Russian Tech Companies Sanctioned
- ERA Technopolis – A technology park operated by the Russian Ministry of Defense which houses and supports many of the GRU cyber operations teams;
- Pasit, AO – Conducts research and development for the SVR’s cyber ops;
- Federal State Autonomous Scientific Establishment Scientific Research Institute Specialized Security Computing Devices and Automation – A state-run entity conducting research and development primarily for the SVR’s cyber ops;
- Neobit, OOO – Provides operational support to the SVR, GRU and FSB. The firm also conducts research and development for the Russian intelligence community;
- Advanced System Technology, AO – Supports the Russian Ministry of Defense, the SVR, GRU and FSB in their role as an IT security firm; and
- Pozitiv Teknolodzhiz, AO – Actively supports the FSB and provides services to the Russian government, as well as foreign governments and international companies, and is active in the recruitment of personnel for the FSB and GRU.
Treasury wasn’t done. They then went on to sanction multiple disinformation outlets, created by the Russian intelligence apparatus. These entities were identified as:
- SouthFront – A disinformation site which receives tasking from the FSB.
- NewsFront – A Crimea-based disinformation and propaganda outlet that worked with FSB officers.
- Strategic Culture Foundation – And online journal, operating under SVR direction, with Russian Ministry of Foreign Affairs input. Treasury notes that the entity is “controlled by the SVR’s Directorate MS (Active Measures).”
- InfoRos – A “news agency” controlled and operated by the GRU’s 72nd Main Intelligence Information Center (GRITs).
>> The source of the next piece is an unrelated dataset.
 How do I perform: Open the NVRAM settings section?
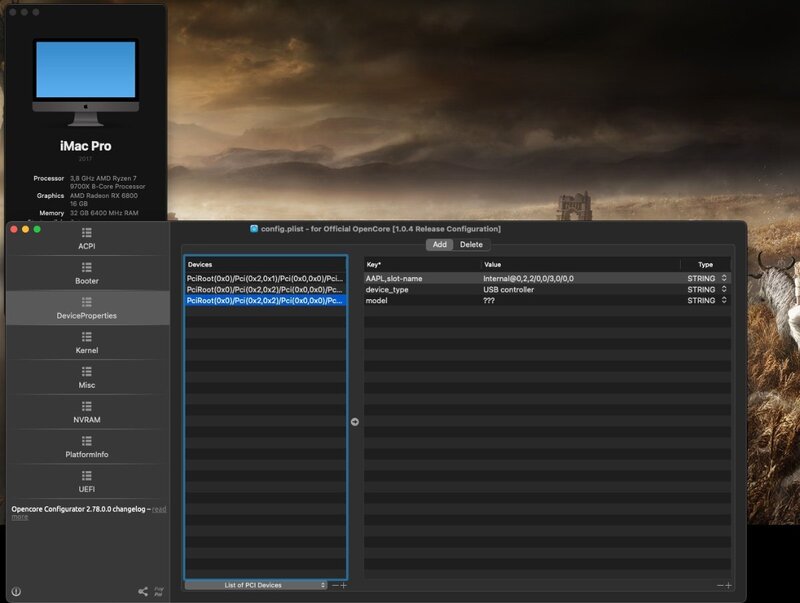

The entity operates under two organizational names, “InfoRos, OOO” and “IA InfoRos.”
Yevgeniy Prigozhin and Konstantin Kilimnik
Yevgeniy Prigozhin’s Saint Petersburg, Russia-based Internet Research Agency is well known, but his other entities, including third parties hired to assist the efforts of Prigozhin’s efforts, are less so. The plethora of companies and individuals supporting Prigozhin-directed influence operations was impressive and far reaching. These identified entities, and the individuals associated with them are:
- Foundation for National Values Protection – Conducted global influence operations targeted at the U.S. electoral process.
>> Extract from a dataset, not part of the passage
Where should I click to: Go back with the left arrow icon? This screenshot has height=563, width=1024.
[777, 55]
- Association for Free Research and International Cooperation and International Anticrisis Center – Two entities which focused their efforts on Africa and Europe and created “phony election monitoring missions.”
- Trans Logisitik, OOO and OOO Yunidzhet – Provided covert procurement services in support of Prigozhin.
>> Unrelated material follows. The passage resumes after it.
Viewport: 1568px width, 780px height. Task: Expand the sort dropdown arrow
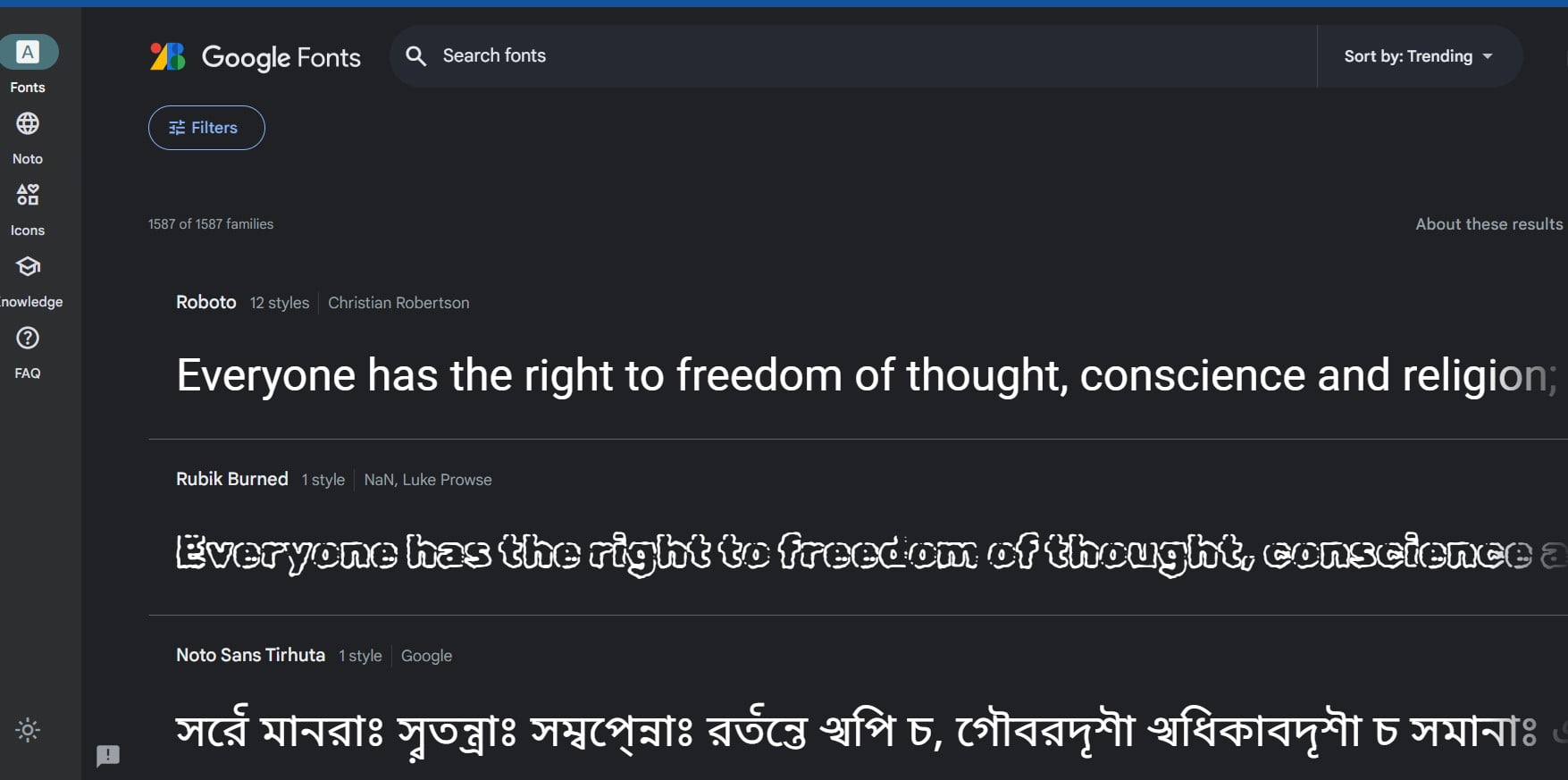click(1488, 56)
- Second Eye Solution – A Pakistani firm specializing in the creation of “fraudulent identities.” The company created digital fakes of passports, driver licenses, bank statements, utility bills and other documents needed to verify financial accounts, as well as social network accounts. Furthermore, this entity created four front companies to launder their proceeds.
Finally, Treasury provided the most direct and concrete public identification of Konstantin Kilimnik as a Russian intelligence operative who provided Russian intelligence with sensitive information on polling and campaign strategy during the 2016 U.S. presidential election.
The FBI is offering a reward of $250,000 for information leading to the arrest of either Kilimnik or Prigozhin.